A Quiet Intensity, Matched With Big Ambitions

Back in the United States, Mr. Kahn completed his master’s program, then returned to Dallas as an editor on the foreign desk of The Morning News. Soon, the newspaper agreed to make him an Asia correspondent, based in Hong Kong, where his reporting on mistreatment of Chinese women helped the paper win a Pulitzer in 1994.

Hired by The Wall Street Journal at the end of 1993, Mr. Kahn was based in Shanghai, a rare station for American journalists at the time. One colleague, Kathy Chen, recalled Mr. Kahn as wry but understated. “He was a master of making some funny comment while barely cracking a smile,” she said.

His career was on the upswing — until a wrong turn threatened to derail it.

At 32, Mr. Kahn was appointed editor and publisher of The Far Eastern Economic Review, a weekly publication owned by Dow Jones, The Journal’s parent company. It was a poor fit: Older reporters were skeptical of Mr. Kahn’s relative inexperience, and he had never overseen the business side of a professional publication. He returned to The Journal as a correspondent after only three months.

In hindsight, Mr. Kahn called it a blessing: His reporting soon landed him a job at The Times in 1998. He would have to start over in an unfamiliar newsroom, but he said that was part of the appeal: “I was excited to prove myself again.”

After a stateside stint covering Wall Street and economics, Mr. Kahn returned to China in 2002. He reported aggressively on the country’s politics and financial dealings, irking leaders who were hostile to a free press. In 2003, a young Times researcher, Zhao Yan, was arrested on charges of disclosing state secrets; Mr. Kahn helped lead efforts to free him and defend him in court.

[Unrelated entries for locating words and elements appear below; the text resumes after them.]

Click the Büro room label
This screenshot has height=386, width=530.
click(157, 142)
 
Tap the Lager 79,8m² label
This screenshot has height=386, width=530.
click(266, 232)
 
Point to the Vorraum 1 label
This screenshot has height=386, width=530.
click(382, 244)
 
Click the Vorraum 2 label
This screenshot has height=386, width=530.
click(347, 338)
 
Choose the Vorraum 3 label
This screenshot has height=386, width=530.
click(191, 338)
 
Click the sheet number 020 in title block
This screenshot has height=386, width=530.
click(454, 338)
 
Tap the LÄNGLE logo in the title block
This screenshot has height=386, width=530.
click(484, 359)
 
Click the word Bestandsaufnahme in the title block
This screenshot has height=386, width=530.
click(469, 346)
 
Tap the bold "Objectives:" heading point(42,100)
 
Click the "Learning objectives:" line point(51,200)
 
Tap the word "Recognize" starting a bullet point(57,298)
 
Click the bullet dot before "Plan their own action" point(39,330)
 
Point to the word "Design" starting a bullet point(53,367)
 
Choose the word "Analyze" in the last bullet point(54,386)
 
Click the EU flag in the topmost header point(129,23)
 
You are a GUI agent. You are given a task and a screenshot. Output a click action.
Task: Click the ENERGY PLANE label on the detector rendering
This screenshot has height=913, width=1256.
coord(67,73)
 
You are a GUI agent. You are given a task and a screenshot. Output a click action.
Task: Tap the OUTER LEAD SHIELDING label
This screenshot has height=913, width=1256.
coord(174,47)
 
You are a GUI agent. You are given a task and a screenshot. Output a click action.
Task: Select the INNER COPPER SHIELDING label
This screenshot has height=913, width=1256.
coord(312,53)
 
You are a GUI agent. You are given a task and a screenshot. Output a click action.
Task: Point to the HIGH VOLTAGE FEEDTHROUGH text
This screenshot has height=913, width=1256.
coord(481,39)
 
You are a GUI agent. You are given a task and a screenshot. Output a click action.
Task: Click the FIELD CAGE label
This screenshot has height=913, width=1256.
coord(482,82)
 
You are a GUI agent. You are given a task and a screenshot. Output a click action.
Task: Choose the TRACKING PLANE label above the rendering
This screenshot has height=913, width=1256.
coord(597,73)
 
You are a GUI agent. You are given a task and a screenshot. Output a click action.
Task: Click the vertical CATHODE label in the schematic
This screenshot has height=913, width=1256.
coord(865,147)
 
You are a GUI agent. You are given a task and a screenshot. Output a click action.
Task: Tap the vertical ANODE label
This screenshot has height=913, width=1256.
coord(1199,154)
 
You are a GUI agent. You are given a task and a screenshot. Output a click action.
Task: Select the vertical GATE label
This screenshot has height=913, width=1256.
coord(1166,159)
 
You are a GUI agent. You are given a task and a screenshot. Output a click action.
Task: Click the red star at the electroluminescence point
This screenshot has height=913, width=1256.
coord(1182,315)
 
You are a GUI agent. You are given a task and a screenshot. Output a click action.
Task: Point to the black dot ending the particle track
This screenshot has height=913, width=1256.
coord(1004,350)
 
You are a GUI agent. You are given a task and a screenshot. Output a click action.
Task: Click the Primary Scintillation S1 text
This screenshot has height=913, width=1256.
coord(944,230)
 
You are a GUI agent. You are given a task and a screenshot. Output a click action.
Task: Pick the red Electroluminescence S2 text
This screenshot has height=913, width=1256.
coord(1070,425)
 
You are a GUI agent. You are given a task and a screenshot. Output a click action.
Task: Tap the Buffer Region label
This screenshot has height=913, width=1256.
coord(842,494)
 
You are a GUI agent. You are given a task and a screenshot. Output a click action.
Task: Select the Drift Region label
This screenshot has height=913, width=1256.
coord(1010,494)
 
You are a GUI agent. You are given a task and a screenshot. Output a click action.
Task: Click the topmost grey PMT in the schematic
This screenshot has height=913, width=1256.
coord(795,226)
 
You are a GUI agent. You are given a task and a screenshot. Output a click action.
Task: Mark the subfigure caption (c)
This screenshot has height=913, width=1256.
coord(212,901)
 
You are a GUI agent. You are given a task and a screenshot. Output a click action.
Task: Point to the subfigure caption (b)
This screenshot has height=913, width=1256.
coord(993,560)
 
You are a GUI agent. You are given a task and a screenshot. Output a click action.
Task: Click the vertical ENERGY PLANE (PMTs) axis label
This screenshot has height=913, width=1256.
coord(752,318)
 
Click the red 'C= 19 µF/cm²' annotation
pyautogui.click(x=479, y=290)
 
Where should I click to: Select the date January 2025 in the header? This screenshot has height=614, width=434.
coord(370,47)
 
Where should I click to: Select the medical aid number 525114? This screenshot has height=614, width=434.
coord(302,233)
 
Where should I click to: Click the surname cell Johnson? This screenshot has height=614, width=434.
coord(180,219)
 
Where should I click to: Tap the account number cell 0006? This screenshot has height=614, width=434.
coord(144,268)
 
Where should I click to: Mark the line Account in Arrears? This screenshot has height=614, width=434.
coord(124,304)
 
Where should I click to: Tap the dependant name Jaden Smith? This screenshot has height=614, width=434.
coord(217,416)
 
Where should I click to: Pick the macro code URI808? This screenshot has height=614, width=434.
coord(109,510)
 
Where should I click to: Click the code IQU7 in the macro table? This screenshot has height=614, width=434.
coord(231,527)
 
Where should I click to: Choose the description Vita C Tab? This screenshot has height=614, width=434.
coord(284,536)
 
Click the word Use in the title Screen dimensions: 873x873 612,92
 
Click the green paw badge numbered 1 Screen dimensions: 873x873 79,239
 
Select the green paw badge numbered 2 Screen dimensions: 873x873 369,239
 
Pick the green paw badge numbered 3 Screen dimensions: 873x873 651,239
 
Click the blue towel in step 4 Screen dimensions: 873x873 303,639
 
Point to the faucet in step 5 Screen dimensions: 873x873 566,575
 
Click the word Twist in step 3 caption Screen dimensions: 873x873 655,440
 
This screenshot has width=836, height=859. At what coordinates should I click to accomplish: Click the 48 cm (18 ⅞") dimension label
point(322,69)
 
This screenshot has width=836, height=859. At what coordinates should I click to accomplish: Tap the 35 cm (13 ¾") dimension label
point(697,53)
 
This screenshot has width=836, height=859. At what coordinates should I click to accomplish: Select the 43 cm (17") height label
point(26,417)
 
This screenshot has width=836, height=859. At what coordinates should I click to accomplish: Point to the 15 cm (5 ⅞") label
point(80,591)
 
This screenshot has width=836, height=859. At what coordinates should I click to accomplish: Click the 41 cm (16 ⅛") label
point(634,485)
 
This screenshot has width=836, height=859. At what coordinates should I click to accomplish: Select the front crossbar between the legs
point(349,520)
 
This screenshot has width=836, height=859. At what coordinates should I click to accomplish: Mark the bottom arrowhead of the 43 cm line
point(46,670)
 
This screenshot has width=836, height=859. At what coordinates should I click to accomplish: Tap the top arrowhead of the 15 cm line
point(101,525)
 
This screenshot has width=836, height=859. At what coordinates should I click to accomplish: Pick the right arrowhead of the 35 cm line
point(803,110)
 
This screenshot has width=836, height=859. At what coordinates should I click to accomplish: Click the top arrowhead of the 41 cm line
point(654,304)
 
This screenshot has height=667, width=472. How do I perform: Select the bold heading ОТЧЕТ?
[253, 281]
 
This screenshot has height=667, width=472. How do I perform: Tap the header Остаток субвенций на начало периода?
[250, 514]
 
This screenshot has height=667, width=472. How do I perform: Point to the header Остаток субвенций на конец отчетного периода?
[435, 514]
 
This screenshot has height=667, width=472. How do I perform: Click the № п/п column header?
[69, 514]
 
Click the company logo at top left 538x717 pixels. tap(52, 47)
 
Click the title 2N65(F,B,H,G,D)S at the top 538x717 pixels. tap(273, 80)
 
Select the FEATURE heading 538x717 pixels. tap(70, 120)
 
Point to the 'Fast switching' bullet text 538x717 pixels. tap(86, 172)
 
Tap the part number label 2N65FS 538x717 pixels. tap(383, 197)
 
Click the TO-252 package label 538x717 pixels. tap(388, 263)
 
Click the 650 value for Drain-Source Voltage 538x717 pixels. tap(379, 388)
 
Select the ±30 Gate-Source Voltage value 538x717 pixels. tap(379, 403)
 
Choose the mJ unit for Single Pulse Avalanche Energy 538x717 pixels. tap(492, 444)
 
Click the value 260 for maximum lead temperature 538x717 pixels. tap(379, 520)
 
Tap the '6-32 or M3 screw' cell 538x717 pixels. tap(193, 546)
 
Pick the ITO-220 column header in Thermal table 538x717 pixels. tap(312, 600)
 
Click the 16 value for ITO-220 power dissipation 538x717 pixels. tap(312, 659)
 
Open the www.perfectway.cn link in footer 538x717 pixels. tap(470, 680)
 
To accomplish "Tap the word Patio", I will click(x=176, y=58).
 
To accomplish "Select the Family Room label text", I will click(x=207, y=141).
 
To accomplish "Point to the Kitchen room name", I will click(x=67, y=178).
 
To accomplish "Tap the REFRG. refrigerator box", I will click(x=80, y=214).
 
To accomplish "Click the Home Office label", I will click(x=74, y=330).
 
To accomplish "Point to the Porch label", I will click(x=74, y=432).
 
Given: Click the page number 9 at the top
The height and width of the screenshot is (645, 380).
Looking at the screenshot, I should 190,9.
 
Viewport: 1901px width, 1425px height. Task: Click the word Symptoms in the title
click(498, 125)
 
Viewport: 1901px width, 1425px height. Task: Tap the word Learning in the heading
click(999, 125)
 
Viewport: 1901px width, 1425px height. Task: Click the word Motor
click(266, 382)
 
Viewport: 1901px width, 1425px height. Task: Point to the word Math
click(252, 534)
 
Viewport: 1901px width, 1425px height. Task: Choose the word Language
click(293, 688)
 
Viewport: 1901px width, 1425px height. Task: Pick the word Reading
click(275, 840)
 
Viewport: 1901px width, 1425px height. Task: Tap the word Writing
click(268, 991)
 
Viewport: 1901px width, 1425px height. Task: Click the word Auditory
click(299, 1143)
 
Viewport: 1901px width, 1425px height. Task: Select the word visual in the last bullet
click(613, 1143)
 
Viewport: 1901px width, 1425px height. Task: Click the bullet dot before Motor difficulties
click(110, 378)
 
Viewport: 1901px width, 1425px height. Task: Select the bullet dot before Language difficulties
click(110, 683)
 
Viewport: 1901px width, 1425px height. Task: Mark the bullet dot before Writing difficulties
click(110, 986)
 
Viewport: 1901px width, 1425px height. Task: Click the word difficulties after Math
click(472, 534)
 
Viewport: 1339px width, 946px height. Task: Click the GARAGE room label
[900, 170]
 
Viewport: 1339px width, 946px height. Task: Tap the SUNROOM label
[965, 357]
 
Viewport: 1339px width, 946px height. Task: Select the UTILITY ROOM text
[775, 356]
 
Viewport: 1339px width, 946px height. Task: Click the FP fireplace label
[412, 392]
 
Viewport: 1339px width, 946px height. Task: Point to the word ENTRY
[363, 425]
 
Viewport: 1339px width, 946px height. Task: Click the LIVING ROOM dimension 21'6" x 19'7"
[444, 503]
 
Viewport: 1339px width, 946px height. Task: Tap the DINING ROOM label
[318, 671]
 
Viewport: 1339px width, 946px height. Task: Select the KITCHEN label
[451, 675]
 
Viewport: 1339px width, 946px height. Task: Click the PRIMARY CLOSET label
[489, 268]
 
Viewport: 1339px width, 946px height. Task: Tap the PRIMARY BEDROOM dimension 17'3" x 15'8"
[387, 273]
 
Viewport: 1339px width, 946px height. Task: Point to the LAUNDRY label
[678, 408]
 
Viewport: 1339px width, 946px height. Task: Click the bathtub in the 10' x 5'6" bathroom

In 2006, Mr. Kahn’s investigation into China’s antiquated legal system, co-written with the correspondent Jim Yardley, won a Pulitzer Prize. The next year, he married Shannon Wu, who formerly worked at the World Bank; they now live in Manhattan’s Greenwich Village with their two sons.

After returning to New York in 2008 as an editor, Mr. Kahn helped launch The Times’s Chinese-language website, a multimillion-dollar investment at a time of financial scarcity for the company. Shortly after the site launched in 2012, Mr. Kahn was part of the team of editors who decided to publish an investigation into the hidden wealth of China’s ruling class, led by the Business desk, over the strident objections of the Chinese government.